Mitchells & Butlers, the managed hospitality group behind Toby Carvery, Miller & Carter, All Bar One and Harvester, has crossed 100 sites with operational solar photovoltaic installations as it accelerates a sustainability programme anchored to a Net Zero target of 2040.
The company, which operates around 1,700 venues across the UK, has set itself a target of covering more than 200 sites with onsite solar by the end of 2025. Working with renewable energy specialist Geo Green Power, installations range from a single day for simpler rooftop arrays to five working days for larger or more complex sites.
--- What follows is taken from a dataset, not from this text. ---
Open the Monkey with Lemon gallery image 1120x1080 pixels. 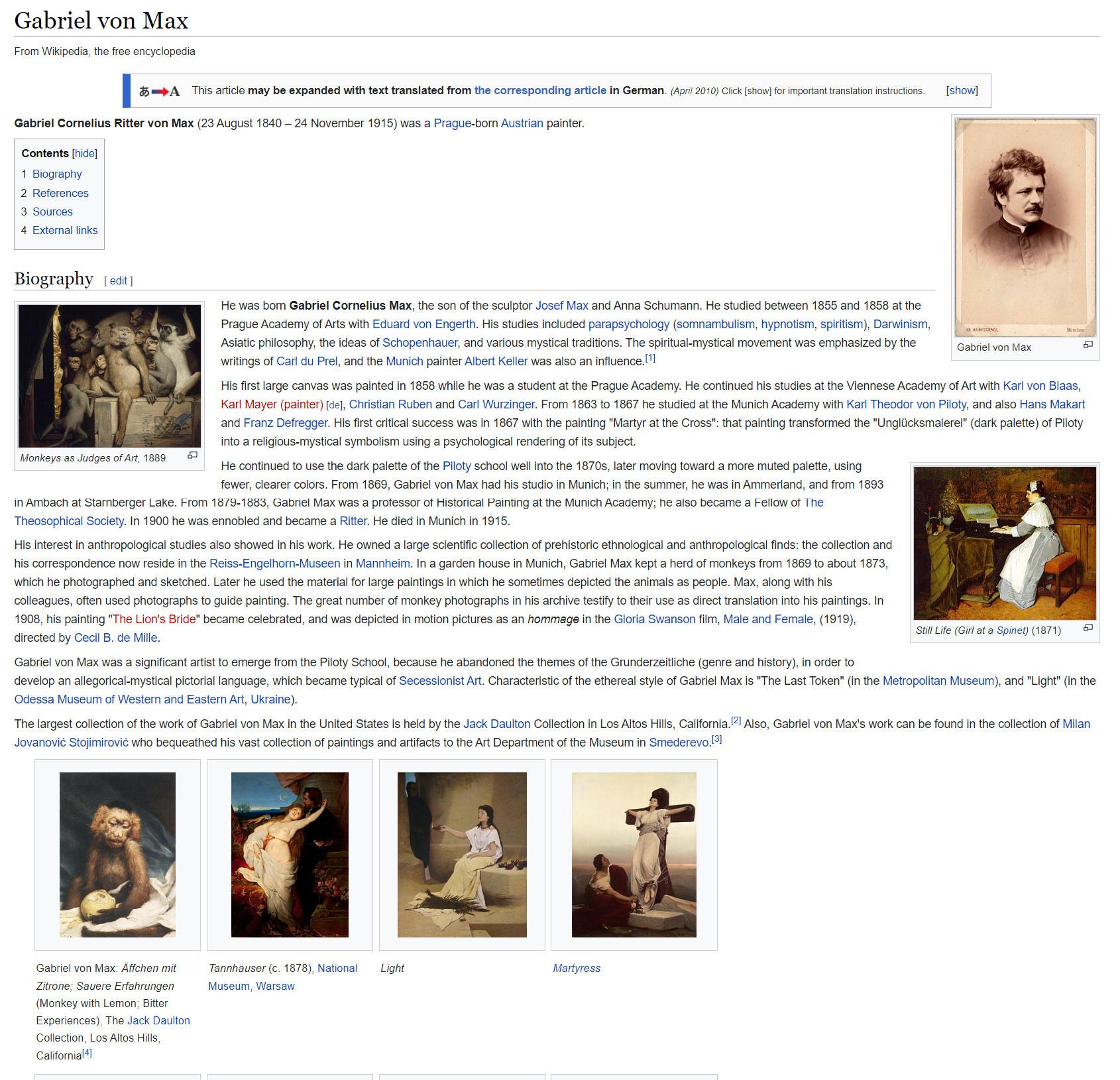coord(117,855)
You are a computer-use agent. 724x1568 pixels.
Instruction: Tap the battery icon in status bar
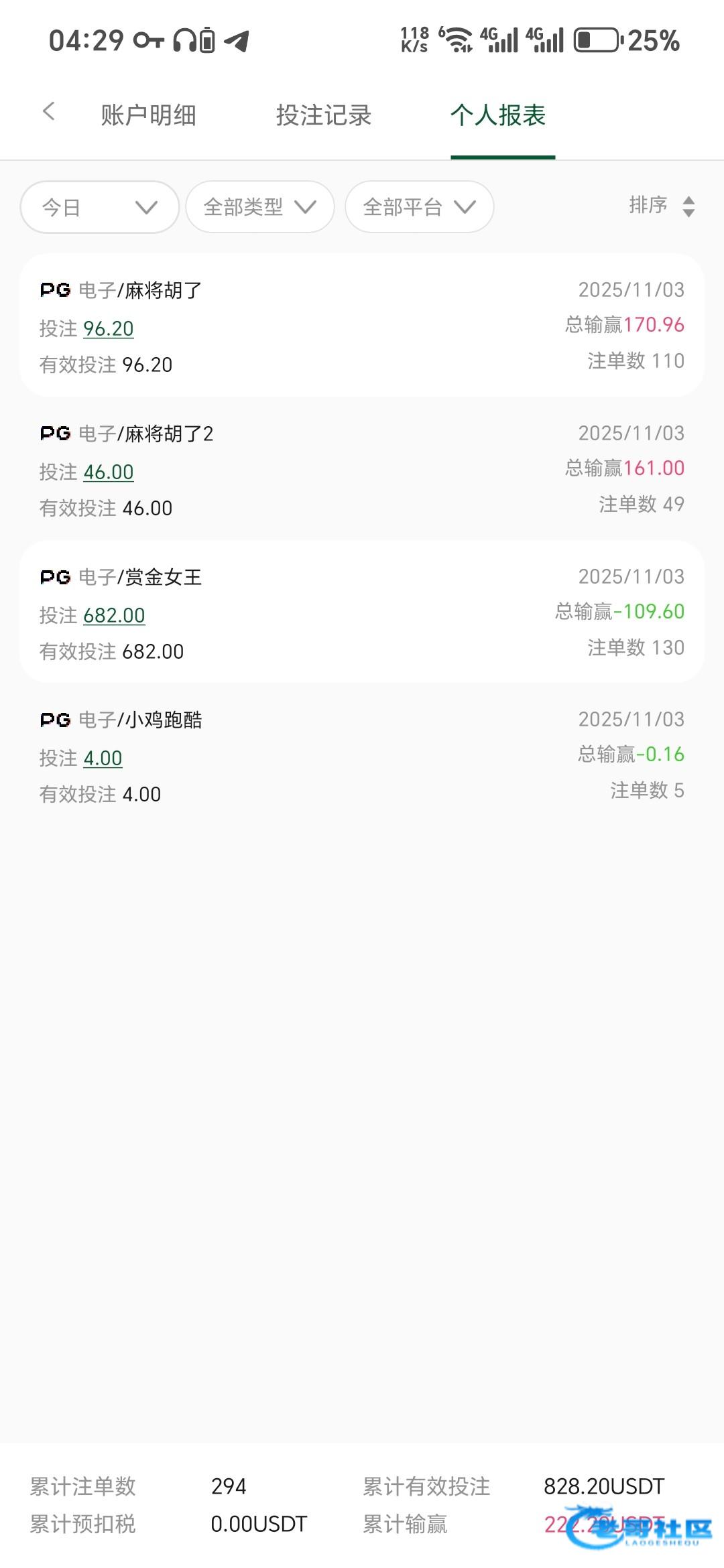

The solar rollout sits within a broader climate strategy validated by the Science Based Targets initiative (SBTi) in January 2024 — one of the more significant sustainability benchmarks in the UK hospitality sector, requiring independently verified emissions reduction pathways rather than self-declared targets.
What the numbers show
By the close of 2024, M&B had completed 60 installations representing a combined capacity of 1,859 kilowatt-peak (kWp), with the programme expected to reduce CO2 emissions by 395 tonnes annually at that scale. The ambition is materially larger: across a 200-site deployment, the group expects each site to contribute to significant ongoing emissions avoidance as the UK grid continues to decarbonise.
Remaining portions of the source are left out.